The cryptocurrency market continued its downward trend in the past 24 hours, with its total market capitalization falling to $2.2 trillion. The report suggests this pullback is related to the hawkish comments from Federal Reserve Chairman Kevin Warsh, which subsequently led to a broader sell-off in risk assets.
Macro sentiment drags down risk assets
Given that market pricing remains highly dependent on interest rate expectations, a tightening stance typically suppresses risk appetite. The recent synchronized decline in crypto assets also indicates that funds are still adjusting their positions based on macroeconomic logic, rather than solely trading around on-chain events.
The report noted that the correlation between the crypto market and the S&P 500 index reached 63%. This level indicates that current price fluctuations are more influenced by the macroeconomic environment, and changes in risk sentiment in the US stock market are still being transmitted to the crypto market.
The decline in Strategy-related instruments exacerbated concerns.
In addition to macroeconomic factors, the 11% drop in Strategy's STRC financing vehicle also exacerbated market concerns about corporate Bitcoin holders and liquidity.

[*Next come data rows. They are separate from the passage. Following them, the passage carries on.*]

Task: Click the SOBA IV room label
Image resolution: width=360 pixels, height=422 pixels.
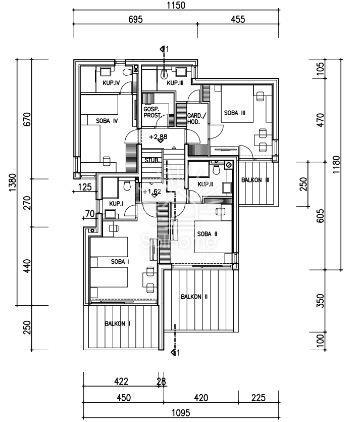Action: tap(107, 121)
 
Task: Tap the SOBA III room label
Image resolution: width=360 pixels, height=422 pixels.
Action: tap(234, 113)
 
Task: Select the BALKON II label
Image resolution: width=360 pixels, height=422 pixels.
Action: tap(194, 297)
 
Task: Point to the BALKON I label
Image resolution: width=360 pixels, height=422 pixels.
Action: tap(118, 323)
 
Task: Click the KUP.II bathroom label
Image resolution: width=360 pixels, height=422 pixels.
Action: tap(205, 184)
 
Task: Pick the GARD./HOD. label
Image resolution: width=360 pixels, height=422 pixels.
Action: tap(196, 119)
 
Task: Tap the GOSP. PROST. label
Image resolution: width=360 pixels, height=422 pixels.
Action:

Because these financing arrangements are linked to corporate Bitcoin holding strategies, fluctuations in related assets are easily interpreted by the market as stress signals.
Such concerns may not necessarily change corporate holdings directly, but they can affect the market's judgment on subsequent financing capabilities and liquidity conditions, thereby amplifying short-term risk aversion.
Market Focuses on Bitcoin Support Range
Next, traders are watching whether the $63,000 to $64,000 range for Bitcoin can provide support. If it stabilizes in this area, market sentiment may ease temporarily; if it breaks below this level, selling pressure may continue to mount.
Based on the information disclosed so far, this round of decline is mainly driven by macroeconomic signals and concerns about corporate liquidity. In the short term, the market is still observing whether risky assets will continue to weaken in tandem.